The massacre of 1780 was still fresh enough in the memory of St. Louis folk to make this seem no improbable tale, and the utmost confusion ensued. Some of the young men, with Josef Papin and Gabriel Cerré at their head, were for going at once to our rescue; but the maidens implored, and Yorke averred it was too late, and reported the savages in such numbers as would make such an undertaking only foolhardy. (And by this you must not judge Yorke a villain and a coward; he would have been the first to volunteer and the loudest to urge on the others, but he had heard Fatima's hoofs behind him, and knew we were safe, and, rascal that he was, could not resist his practical joke nor his negro love of producing a great effect.)
Into this wild pandemonium of women screaming unintelligible cries to each other as they hastily got together their belongings and packed them into charrettes and saddle-bags, amid sobbings and wailings, and men shouting hoarsely to mustang and pony as they struggled with bit and bridle, mademoiselle and I rode; and their joy at seeing us alive, and our hair still on our heads, knew no bounds.
I told them the true state of the case—that there were not more than a dozen or twenty of the savages at the most, and I hardly thought the chevalier would bring them down upon us. Yet, knowing that he might be in a mood for risking everything to recapture mademoiselle, I recommended that the men form themselves into two bands to ride in the front and in the rear, with the maidens between the two, and to start at once. We could go no faster, of course, than the charrettes could go, and the savages could easily overtake us if they desired; but I did not believe they would dare, for our numbers were greater than theirs, and the young men were all well armed.
Mademoiselle had recovered from her fainting, but was still white and weak. And because I did not believe she was able to sit La Bette, I recommended that she ride in Josef Papin's charrette with Mademoiselle Chouteau and let Josef ride her horse. We two, young Papin and I, brought up the rear; and I did not see mademoiselle again except once, for a moment, when we were crossing La Petite Rivière, and I rode up by her side to see that the charrette went steadily through the water. Her head was on Mademoiselle Chouteau's shoulder, who was supporting her with her arm. Her eyes were closed, and Mademoiselle Chouteau whispered to me, "She is asleep!" but at that she opened her eyes quickly and looked up at me. She tried to smile, but I think the terror of it all was still strongly with her. She said:
"I have not thanked you, monsieur; but I know I owe you my liberty, if not my life, and I am not ungrateful."
It was very sweetly said, but there was a horrible fear at my heart that she would rather have been captured by the redskins, and gone away with the Chevalier Le Moyne, than to have been rescued by me.
Just at the stockade we met a party of horsemen. Dr. Saugrain and my captain were in the lead with Black Hawk, who had reported Red Jean with a band of Osages lurking in the woods, and they were on their way to clear them out, lest they molest the picnic or the village. Amid a babble of excitement, every one trying to talk at once, our tale was told. And as Dr.
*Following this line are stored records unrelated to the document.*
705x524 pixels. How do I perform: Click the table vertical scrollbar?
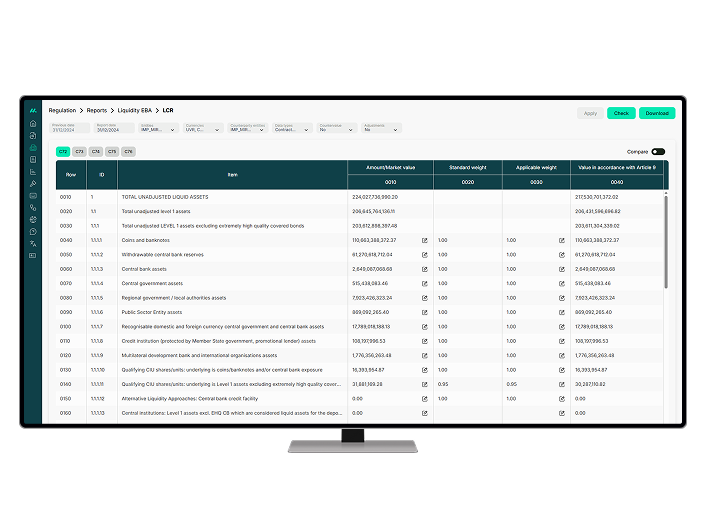[x=666, y=240]
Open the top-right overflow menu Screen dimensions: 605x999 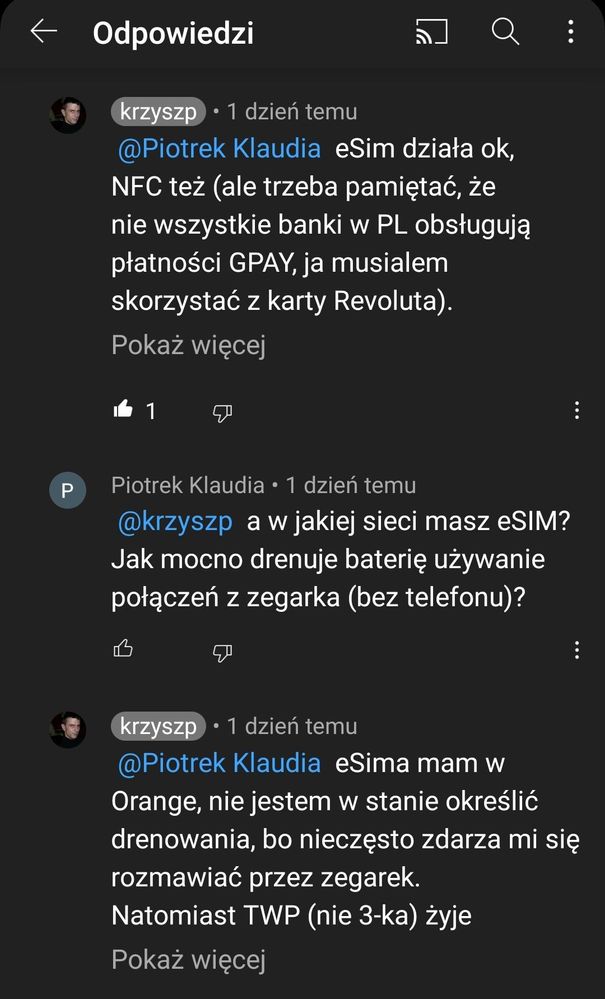click(x=571, y=31)
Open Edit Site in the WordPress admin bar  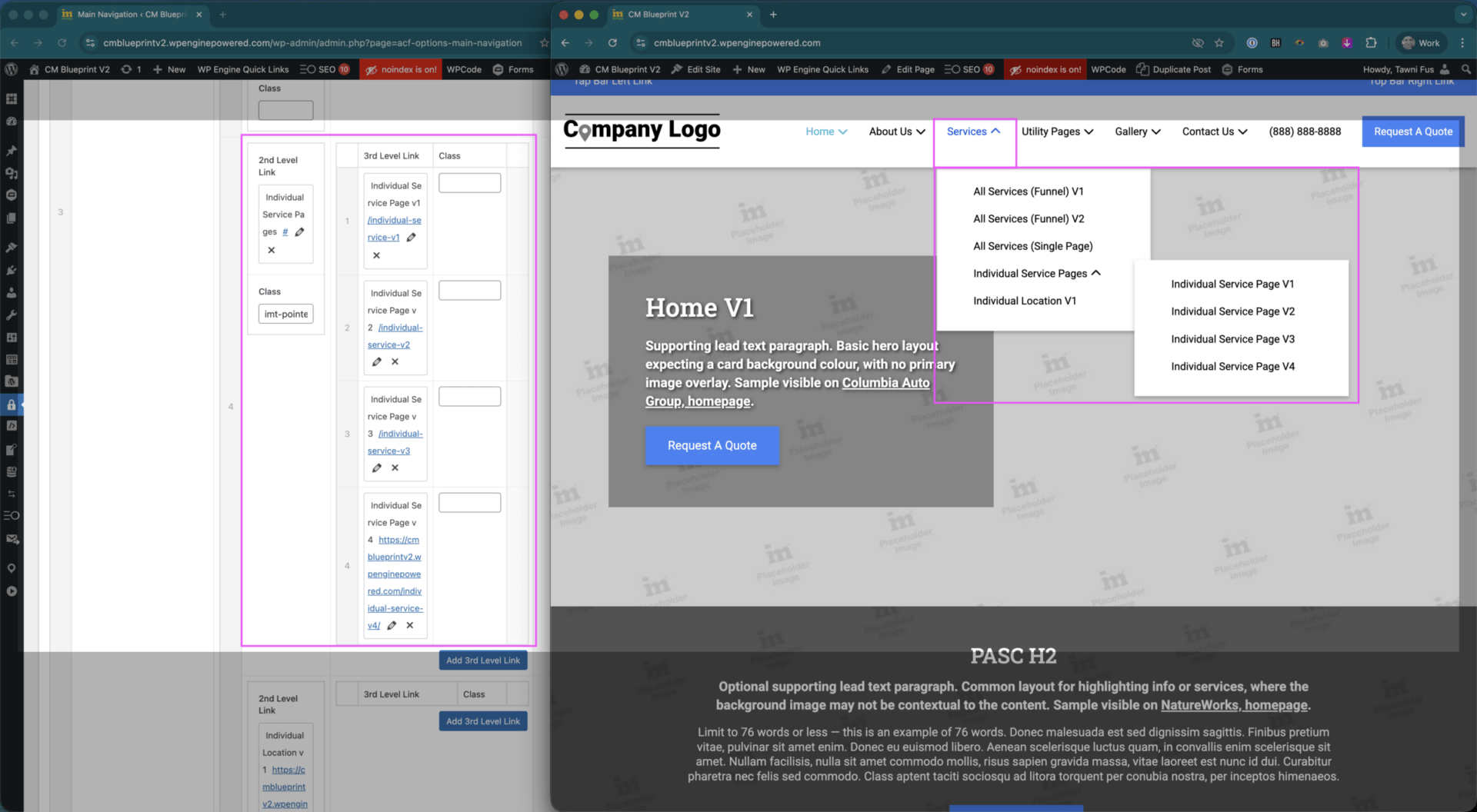695,69
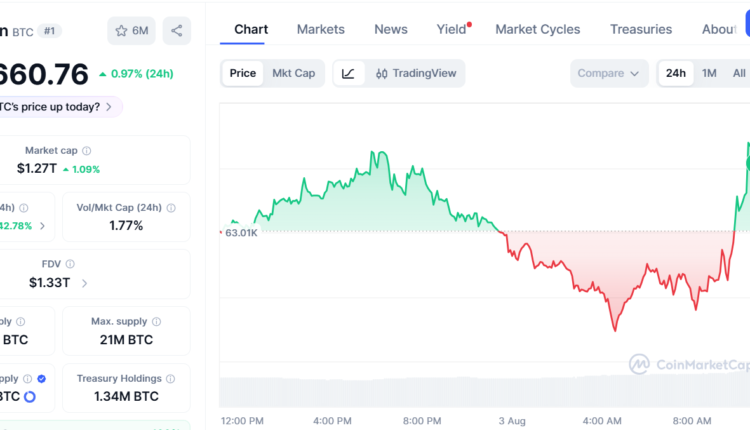Click the blue verified checkmark badge
Screen dimensions: 750x430
(42, 379)
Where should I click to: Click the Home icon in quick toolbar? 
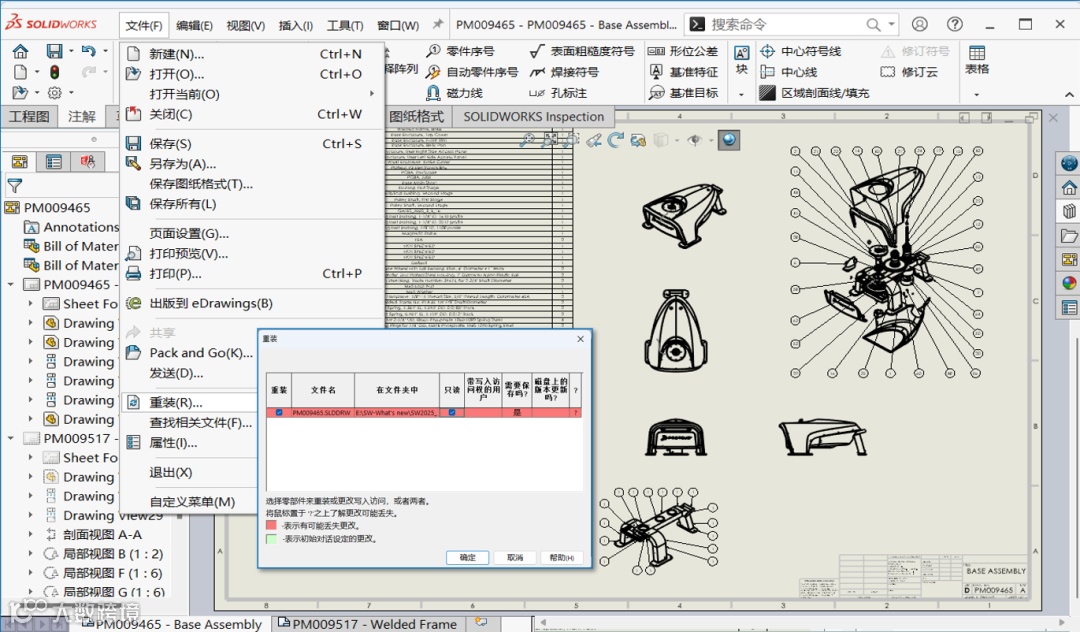pyautogui.click(x=21, y=51)

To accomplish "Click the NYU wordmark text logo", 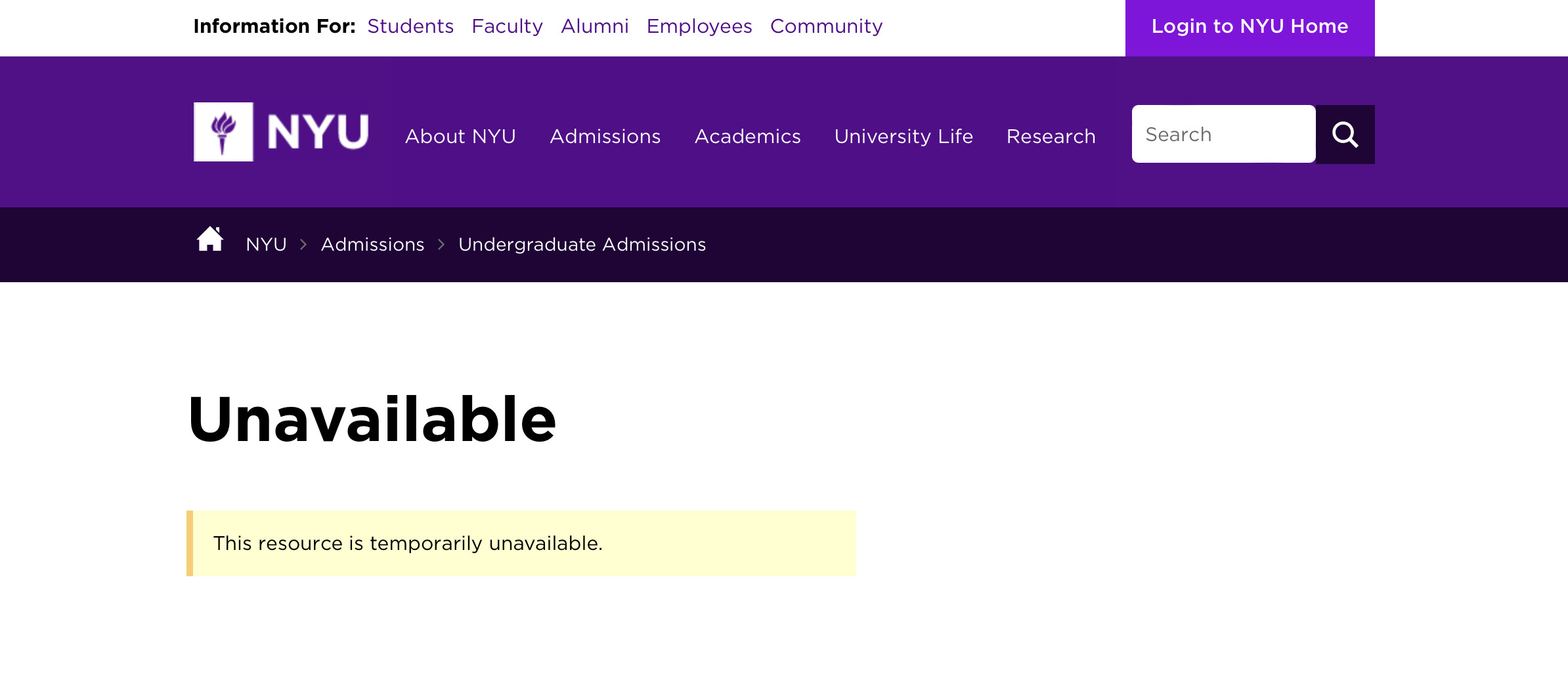I will 318,132.
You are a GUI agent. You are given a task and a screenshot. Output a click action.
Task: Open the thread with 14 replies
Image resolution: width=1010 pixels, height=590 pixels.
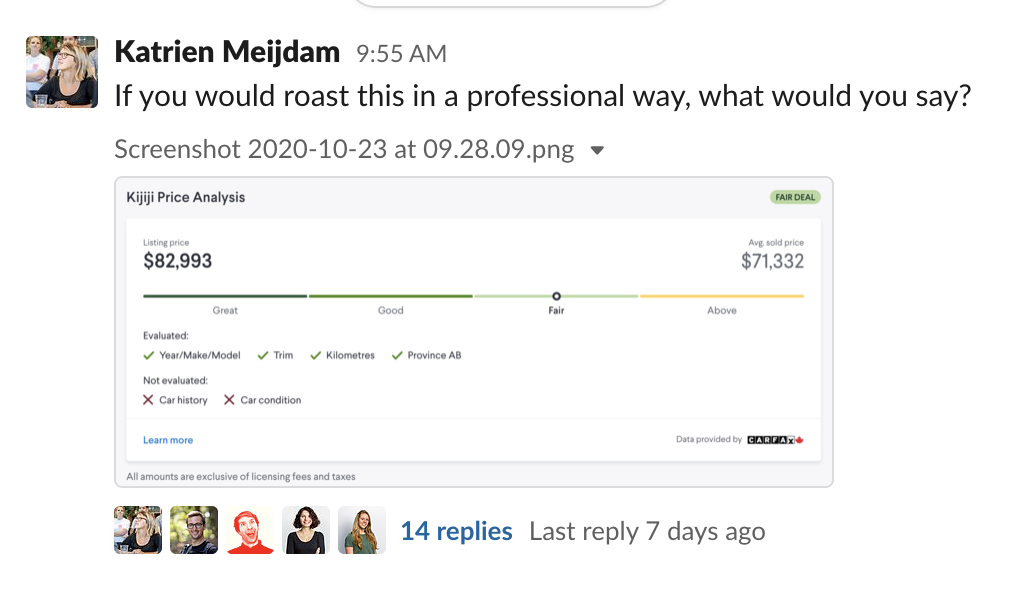click(x=456, y=531)
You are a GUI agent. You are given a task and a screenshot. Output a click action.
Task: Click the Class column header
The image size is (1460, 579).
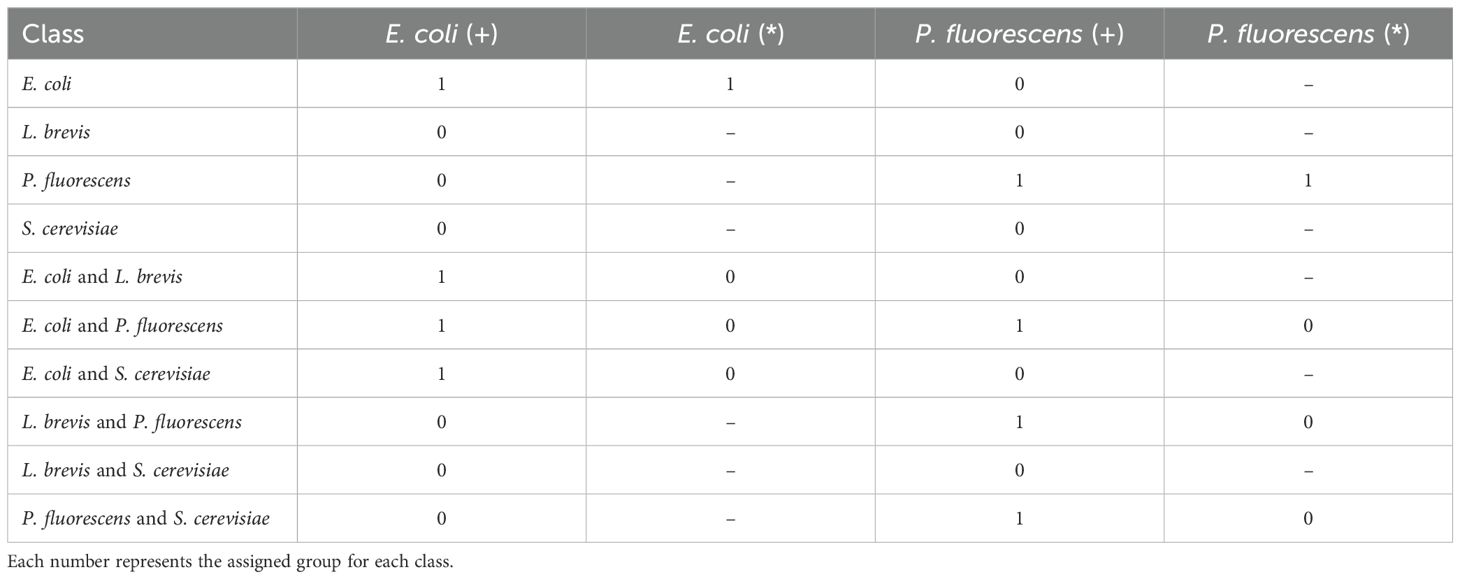coord(53,34)
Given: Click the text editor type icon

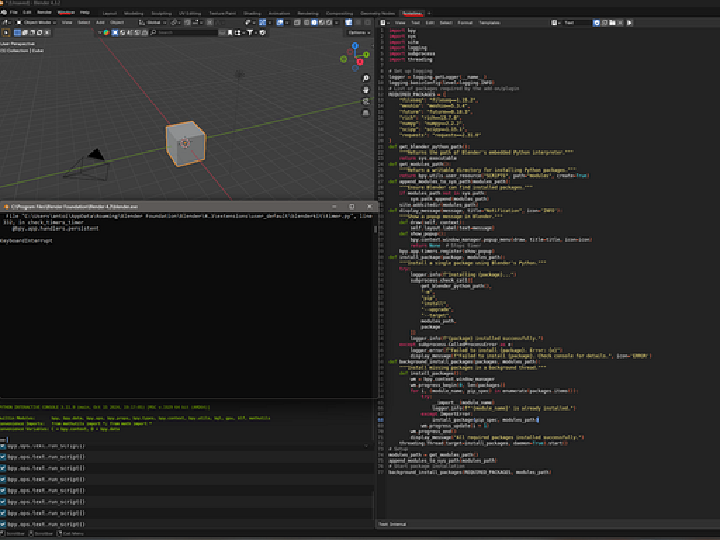Looking at the screenshot, I should click(382, 22).
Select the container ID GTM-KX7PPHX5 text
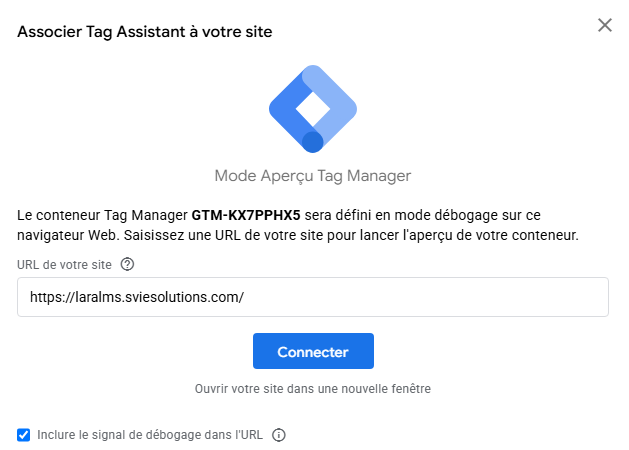The height and width of the screenshot is (450, 629). pos(246,215)
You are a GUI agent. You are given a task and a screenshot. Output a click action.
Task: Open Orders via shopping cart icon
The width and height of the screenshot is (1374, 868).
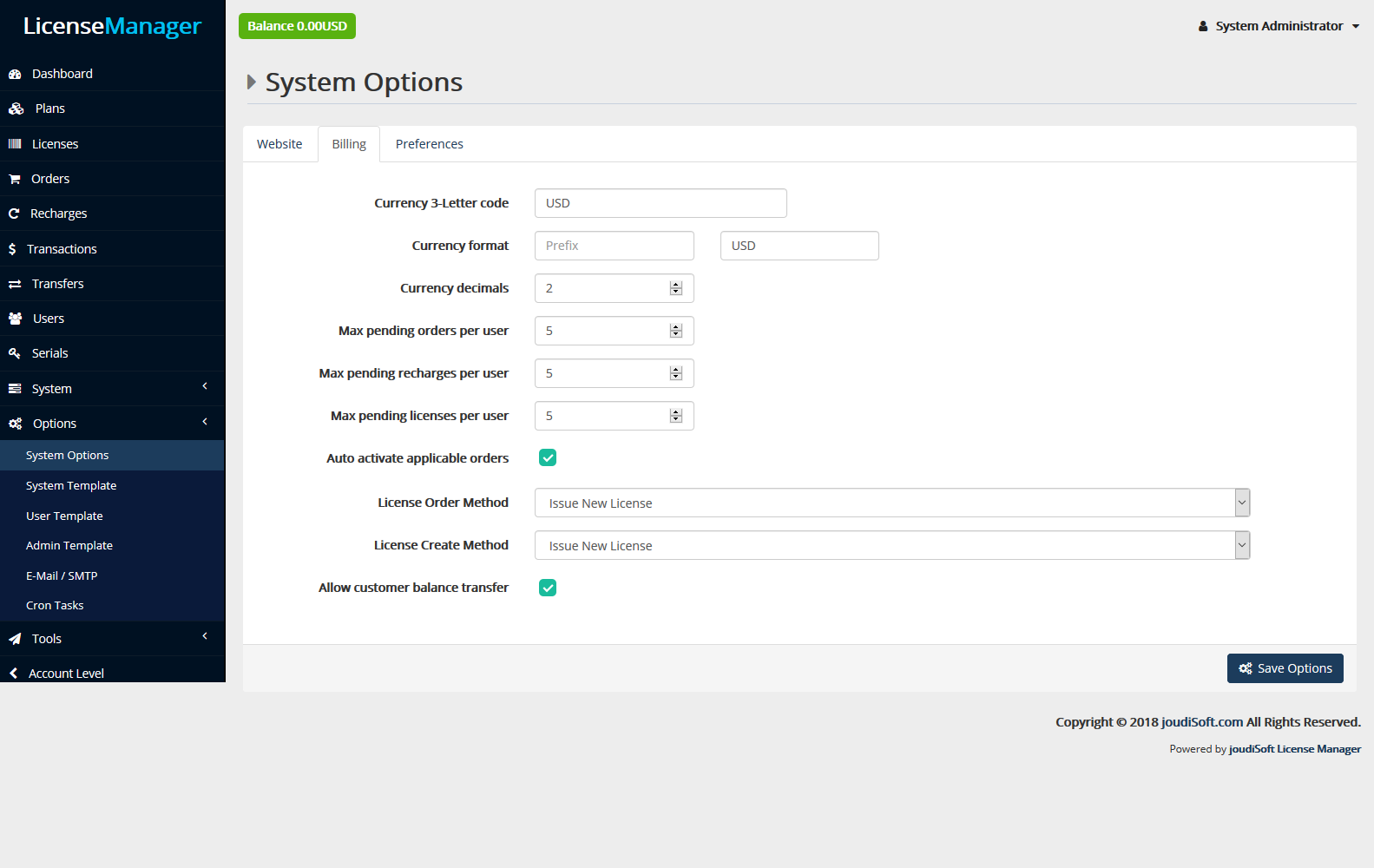pos(15,179)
Saugrain and my captain thought it was best to go on and try to capture the chevalier and his band, and as our escort was no longer needed for the maidens, I turned my horse and rode back with them to find the chevalier.
I confess it would have done me good to bring him in a captive, but I was doomed to disappointment. We scoured the woods, and the only traces we found of him and his band were the prints of horses' hoofs going south,—a dozen horses, I should think,—and, just where Rock Spring bubbles up in a silver fountain, a torn and bloody lace handkerchief. I gave the good doctor a full account of the conversation I had listened to, and he ground his teeth with rage at the chevalier's duplicity. He was much touched at Pelagie's chivalrous defense of him; yet, as delicately as I could, I tried to tell him that at the very last I feared the chevalier had succeeded in insinuating some seeds of doubt and suspicion in mademoiselle's mind. The doctor and my captain both agreed that it was time to tell Pelagie the full truth of the matter. She should know all about herself and her expectations, and who were her friends and who her foes.
I was curious to see what effect the revelation would have upon her; or it could hardly be called a revelation, since the chevalier had already revealed it—rather the confirmation of his tale. But in that, too, I was doomed to disappointment. She was ill for several days and confined to her room,—the effect of the excitement she had passed through,—and before she was well enough to be about again, my captain and I had set off, with Black Hawk as guide and Yorke as factotum, to make a visit to Daniel Boone at his home on the Missouri River.
We found the grand old man as happy as a child in the beautiful home he had at last made for himself and his family at the very outposts of civilization. We were gone four weeks, exploring the woods and mountains and rolling prairies of the beautiful country, and coming home on a great flatboat down the swiftly rolling Missouri, past Fort Bellefontaine, where the Missouri empties into the Mississippi (where we were royally entertained by the Spanish commandant), and so at last by the Mississippi back to St. Louis.